Richard Serra (Ansa)

In memoria/1

La leggerezza dell'acciaio per ridisegnare lo spazio: Richard Serra (1938-2024)

Giulio Silvano

Dal disegno alla pittura, dagli animali impagliati alla gomma e al piombo e infine l’acciaio, che l’ha reso famoso. È stato il più importante scultore americano del secondo Novecento, è morto ieri a 85 anni

Richard Serra è stato il più importante scultore americano del secondo Novecento ed è morto martedì. Negli anni Sessanta, da giovane studente, insieme all’amico Philip Glass, andava tardi la sera alla Coupole dove sapeva che quell’animale notturno di Giacometti sarebbe arrivato verso le due, con i capelli impiastricciati di gesso e malta, in compagnia di Beckett. “Ero una sorta di groupie di Giacometti”, raccontava in un’intervista. Dopo una laurea in Letteratura e studi di arte a Yale, Serra era arrivato nella Parigi degli esistenzialisti, a distanza di decenni ancora influenti sul suo pensiero. Ma nel soggiorno francese soprattutto Constantin Brancusi – andava quasi ogni giorno a visitare il suo studio – aveva contribuito a farlo spostare dalla pittura alla scultura. Ricorda che già da bambino camminando sulla spiaggia della sua San Francisco si meravigliava per come le impronte lasciate sulla sabbia cambiassero prospettiva con il movimento, con il punto di vista, una precoce attenzione alla spazialità che sarebbe diventata il tema delle sue sculture.

Importante anche l’influenza dei giardini zen quando visitò Kyoto negli anni 70. Dal disegno alla pittura agli animali impagliati alla gomma al piombo e infine l’acciaio, che l’ha reso famoso. Al Guggenheim di Bilbao o al Lacma o al Moma – quello che i Vampire Weekend chiamano uno skatepark – si cammina tra le pareti che ha costruito ed è come fare un percorso meditativo senza la bullshit. Un viaggio diverso per ognuno di noi. “Ho usato tonnellate di acciaio per raggiungere la leggerezza”, diceva. Esperienza del camminare dentro o intorno a qualcosa. Spirali e corridoi. Labirinti minimali. L’insostenibile leggerezza dell’acciaio. E poi l’arte pubblica monumentale, in Germania e nel deserto del Qatar, monoliti che creano un punto di riferimento in uno spazio senza confini precisi. 
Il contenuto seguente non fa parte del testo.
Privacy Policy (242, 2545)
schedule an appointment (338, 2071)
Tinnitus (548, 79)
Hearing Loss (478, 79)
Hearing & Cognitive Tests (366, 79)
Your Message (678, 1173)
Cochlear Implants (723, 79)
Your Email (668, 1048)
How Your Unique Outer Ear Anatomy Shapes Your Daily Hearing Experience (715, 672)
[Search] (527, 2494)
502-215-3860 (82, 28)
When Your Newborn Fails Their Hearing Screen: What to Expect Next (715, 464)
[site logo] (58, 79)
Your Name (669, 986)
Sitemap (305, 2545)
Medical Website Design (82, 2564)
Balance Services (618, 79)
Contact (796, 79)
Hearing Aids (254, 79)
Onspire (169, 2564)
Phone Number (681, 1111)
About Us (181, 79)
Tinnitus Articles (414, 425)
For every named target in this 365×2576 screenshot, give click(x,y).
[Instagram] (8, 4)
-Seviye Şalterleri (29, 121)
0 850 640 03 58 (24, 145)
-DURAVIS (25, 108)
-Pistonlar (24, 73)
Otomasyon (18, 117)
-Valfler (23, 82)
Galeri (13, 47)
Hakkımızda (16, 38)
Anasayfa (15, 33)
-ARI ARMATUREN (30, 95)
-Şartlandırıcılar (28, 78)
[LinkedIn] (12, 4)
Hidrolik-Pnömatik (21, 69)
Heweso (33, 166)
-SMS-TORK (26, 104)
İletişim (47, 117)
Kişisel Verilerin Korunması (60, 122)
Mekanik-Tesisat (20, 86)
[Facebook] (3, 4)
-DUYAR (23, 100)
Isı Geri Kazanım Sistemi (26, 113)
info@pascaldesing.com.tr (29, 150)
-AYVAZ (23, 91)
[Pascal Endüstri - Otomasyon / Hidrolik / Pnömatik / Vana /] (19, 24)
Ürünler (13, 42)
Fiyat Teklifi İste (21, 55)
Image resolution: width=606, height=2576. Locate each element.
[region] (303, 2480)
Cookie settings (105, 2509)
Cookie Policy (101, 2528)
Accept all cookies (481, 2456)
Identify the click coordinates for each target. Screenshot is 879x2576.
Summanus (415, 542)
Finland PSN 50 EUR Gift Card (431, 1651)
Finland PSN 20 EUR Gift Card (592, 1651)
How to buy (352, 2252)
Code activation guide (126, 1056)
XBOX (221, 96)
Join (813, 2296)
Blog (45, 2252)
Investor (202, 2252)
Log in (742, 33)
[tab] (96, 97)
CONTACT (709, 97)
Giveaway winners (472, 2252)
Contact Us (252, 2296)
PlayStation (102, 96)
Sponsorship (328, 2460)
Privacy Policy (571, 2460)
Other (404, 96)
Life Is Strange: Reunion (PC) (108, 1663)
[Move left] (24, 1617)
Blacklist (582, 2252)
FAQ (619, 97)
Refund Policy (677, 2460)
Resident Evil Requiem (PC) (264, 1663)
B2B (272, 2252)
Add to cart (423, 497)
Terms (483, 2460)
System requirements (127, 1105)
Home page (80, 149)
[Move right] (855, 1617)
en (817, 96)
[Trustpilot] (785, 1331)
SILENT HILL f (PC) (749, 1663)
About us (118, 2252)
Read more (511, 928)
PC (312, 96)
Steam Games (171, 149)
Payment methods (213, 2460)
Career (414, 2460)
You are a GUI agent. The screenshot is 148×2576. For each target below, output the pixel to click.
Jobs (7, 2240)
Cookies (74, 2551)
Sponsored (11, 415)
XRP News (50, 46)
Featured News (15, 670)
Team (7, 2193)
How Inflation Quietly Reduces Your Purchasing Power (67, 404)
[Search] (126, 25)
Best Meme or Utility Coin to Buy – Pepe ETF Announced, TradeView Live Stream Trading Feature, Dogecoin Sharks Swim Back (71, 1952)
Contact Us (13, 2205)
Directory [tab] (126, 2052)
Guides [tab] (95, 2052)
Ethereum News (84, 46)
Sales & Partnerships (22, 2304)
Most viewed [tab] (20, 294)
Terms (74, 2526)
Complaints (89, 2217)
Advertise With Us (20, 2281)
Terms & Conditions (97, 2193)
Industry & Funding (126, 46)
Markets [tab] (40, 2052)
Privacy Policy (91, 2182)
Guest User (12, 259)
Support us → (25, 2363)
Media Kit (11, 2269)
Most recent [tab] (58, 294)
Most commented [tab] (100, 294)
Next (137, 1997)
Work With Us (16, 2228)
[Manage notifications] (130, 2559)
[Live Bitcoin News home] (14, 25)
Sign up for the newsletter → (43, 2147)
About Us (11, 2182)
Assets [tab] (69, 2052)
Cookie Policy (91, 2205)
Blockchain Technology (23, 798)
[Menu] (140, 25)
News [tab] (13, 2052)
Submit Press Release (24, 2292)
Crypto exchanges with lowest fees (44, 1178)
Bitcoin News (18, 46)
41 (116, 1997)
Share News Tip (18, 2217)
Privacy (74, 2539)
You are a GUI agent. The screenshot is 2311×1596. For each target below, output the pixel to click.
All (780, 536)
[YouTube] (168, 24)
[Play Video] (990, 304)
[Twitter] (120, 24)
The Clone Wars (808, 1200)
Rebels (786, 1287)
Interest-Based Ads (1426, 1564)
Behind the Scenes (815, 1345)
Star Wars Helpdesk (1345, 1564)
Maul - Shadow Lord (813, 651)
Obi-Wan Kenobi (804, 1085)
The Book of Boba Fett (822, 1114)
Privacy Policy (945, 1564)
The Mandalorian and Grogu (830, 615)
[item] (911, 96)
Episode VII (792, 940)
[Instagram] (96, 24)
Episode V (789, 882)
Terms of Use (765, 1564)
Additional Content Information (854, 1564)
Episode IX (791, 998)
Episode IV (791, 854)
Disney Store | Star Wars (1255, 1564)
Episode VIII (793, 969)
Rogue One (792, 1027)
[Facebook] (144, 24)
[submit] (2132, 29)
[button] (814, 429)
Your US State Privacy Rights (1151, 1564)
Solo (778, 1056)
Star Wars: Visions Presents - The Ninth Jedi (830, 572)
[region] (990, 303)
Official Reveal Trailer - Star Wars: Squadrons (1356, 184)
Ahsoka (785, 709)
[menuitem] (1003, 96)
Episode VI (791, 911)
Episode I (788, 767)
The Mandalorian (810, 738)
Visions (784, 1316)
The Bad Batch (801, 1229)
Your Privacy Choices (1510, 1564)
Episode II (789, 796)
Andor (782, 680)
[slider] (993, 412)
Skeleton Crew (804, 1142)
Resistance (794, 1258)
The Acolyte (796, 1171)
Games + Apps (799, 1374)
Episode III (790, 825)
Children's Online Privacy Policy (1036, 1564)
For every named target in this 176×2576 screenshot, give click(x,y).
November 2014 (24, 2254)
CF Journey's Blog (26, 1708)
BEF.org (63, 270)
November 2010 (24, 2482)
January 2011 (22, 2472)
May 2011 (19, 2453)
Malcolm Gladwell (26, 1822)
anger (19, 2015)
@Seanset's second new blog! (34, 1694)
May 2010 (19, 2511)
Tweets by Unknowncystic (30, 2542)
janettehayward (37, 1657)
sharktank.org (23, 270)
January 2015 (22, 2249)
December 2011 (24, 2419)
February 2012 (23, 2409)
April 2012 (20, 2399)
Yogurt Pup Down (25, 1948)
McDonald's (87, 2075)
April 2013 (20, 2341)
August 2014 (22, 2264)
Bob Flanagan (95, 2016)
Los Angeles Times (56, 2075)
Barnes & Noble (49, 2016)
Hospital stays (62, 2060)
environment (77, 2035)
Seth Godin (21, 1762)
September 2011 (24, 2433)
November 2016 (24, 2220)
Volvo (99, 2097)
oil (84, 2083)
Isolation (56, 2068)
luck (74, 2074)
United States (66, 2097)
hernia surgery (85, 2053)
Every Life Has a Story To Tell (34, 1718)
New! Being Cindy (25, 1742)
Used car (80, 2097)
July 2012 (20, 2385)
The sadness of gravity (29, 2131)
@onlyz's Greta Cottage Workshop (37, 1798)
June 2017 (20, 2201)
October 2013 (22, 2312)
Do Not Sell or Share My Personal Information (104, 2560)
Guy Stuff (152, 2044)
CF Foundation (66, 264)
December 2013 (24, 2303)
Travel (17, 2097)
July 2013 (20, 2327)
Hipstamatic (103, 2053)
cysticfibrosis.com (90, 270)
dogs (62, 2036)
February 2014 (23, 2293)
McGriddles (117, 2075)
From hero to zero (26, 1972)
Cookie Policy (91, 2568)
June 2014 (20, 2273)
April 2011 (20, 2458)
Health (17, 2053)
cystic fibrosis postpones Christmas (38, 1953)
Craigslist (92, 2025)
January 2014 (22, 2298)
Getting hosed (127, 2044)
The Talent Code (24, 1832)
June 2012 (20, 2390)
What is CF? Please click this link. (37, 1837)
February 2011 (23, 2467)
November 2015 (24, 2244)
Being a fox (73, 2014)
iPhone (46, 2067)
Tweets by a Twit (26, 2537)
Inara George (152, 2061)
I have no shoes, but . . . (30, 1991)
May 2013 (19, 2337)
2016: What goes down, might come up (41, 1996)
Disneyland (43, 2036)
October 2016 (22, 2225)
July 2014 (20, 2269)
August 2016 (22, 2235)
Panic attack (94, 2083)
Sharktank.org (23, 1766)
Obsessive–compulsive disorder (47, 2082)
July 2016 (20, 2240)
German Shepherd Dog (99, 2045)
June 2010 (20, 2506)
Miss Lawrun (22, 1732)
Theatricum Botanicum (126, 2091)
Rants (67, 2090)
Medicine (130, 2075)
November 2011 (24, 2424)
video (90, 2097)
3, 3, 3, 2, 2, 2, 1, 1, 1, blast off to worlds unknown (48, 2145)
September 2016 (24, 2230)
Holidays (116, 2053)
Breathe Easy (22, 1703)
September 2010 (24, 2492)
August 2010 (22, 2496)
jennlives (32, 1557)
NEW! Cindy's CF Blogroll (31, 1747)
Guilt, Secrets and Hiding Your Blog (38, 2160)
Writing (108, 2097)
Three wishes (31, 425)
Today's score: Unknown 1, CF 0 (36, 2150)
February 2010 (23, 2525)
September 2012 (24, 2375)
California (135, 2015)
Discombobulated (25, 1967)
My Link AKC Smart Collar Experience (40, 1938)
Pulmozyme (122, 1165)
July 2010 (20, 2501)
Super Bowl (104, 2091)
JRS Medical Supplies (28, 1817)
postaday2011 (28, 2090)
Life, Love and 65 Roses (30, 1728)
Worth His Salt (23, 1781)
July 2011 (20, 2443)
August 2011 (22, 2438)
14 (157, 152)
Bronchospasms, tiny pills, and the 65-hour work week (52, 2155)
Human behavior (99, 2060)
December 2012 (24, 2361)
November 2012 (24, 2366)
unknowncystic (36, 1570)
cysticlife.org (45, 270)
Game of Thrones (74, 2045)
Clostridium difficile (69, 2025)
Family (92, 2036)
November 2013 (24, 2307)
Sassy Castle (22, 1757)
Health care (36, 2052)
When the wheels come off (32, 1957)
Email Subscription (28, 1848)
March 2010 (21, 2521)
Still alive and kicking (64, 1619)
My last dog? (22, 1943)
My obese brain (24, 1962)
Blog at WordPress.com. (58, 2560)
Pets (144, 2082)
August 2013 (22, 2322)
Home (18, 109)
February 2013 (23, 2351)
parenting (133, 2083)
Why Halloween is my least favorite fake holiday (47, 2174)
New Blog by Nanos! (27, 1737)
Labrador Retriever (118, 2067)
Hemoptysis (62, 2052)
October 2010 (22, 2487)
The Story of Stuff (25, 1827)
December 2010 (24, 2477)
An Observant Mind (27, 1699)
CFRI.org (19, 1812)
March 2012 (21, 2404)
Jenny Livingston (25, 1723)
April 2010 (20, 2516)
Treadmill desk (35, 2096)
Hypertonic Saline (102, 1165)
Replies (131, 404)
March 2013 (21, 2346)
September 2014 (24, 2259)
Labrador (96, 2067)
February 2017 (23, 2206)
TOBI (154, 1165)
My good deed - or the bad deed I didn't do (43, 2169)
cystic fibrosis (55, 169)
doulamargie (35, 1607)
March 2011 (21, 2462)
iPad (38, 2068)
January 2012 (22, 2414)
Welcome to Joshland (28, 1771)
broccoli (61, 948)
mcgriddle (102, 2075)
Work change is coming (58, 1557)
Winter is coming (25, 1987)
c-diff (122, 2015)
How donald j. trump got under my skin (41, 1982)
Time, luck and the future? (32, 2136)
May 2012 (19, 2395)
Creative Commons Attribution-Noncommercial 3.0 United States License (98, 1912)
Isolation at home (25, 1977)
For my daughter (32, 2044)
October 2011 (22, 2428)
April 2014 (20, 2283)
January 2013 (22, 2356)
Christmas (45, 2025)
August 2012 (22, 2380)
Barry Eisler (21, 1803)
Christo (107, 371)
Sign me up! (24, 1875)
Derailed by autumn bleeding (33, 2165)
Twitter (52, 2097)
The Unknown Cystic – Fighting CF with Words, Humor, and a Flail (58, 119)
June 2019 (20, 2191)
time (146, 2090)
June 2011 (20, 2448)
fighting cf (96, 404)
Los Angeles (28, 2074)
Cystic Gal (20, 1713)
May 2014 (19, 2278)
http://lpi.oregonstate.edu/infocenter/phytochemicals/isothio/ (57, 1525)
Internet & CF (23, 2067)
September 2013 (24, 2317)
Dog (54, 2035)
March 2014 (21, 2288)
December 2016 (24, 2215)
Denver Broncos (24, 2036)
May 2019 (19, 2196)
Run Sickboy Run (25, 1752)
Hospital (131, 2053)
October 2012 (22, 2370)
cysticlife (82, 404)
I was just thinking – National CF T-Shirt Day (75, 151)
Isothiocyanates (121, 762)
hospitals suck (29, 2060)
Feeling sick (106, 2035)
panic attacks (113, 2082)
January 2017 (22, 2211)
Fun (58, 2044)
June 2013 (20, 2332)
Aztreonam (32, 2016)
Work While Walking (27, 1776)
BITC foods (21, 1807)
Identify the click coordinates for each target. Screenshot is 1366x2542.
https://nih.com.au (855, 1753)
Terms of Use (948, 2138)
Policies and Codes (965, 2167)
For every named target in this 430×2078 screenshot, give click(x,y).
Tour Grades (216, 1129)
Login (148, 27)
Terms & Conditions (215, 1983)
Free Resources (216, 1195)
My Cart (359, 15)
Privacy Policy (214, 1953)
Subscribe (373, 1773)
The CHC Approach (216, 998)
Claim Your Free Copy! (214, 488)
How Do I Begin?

“Cos’è la cosa più interessante dell’arte?”. “L’arte è gioventù inaspettata. Prende sempre una direzione che non avevi potuto prevedere, perché l’arte non è lineare”. Legatissimo al disegno come pratica quotidiana, le sue sculture sono come schizzi nello spazio. Produceva anche dei filmini performativi, ad esempio dove l’artista cercava di afferrare al volo con la mano un pezzo di metallo. Più invecchiava più tornava a raccontare l’importanza della sua infanzia. “Un’infanzia felice”, diceva. Vedeva come un momento di trasformazione il giorno in cui padre, che faceva il tubista, lo portò per il suo quarto compleanno in un cantiere navale a vedere un varo. La barca enorme che colpisce l’acqua, e poi galleggia e in quel momento capì che “un oggetto può diventare leggero, quella quantità di tonnellate può diventare qualcosa di lirico. Per me quel momento è diventato un sogno ricorrente”. Da bambino disegnava, disegnava ogni sera e lo faceva per i suoi genitori, che lo spronavano continuamente, e per avere la loro attenzione, in contrasto con quella che riceveva invece suo fratello, più atletico, sportivo, muscoloso. Non erano per niente ricchi i Serra e la madre si faceva dare rotoli di carta dal macellaio che poi il piccolo Richard stendeva per terra, sul marciapiedi, e su cui disegnava senza sosta. Alle elementari la maestra aveva appeso decine di suoi disegni in classe. Sua madre, quando lui aveva 7 anni, lo chiamava “Richard Serra, mio figlio, l’artista”. “L’incoraggiamento ti porta ad avere fiducia in te stesso”, diceva lui. Cos’è il talento senza la fiducia?

Richard Serra aveva 85 anni. Qualche tempo fa gli avevano diagnosticato un tumore al canale lacrimale. Per guarire gli avrebbero dovuto togliere un occhio. Ha preferito non procedere con l’operazione.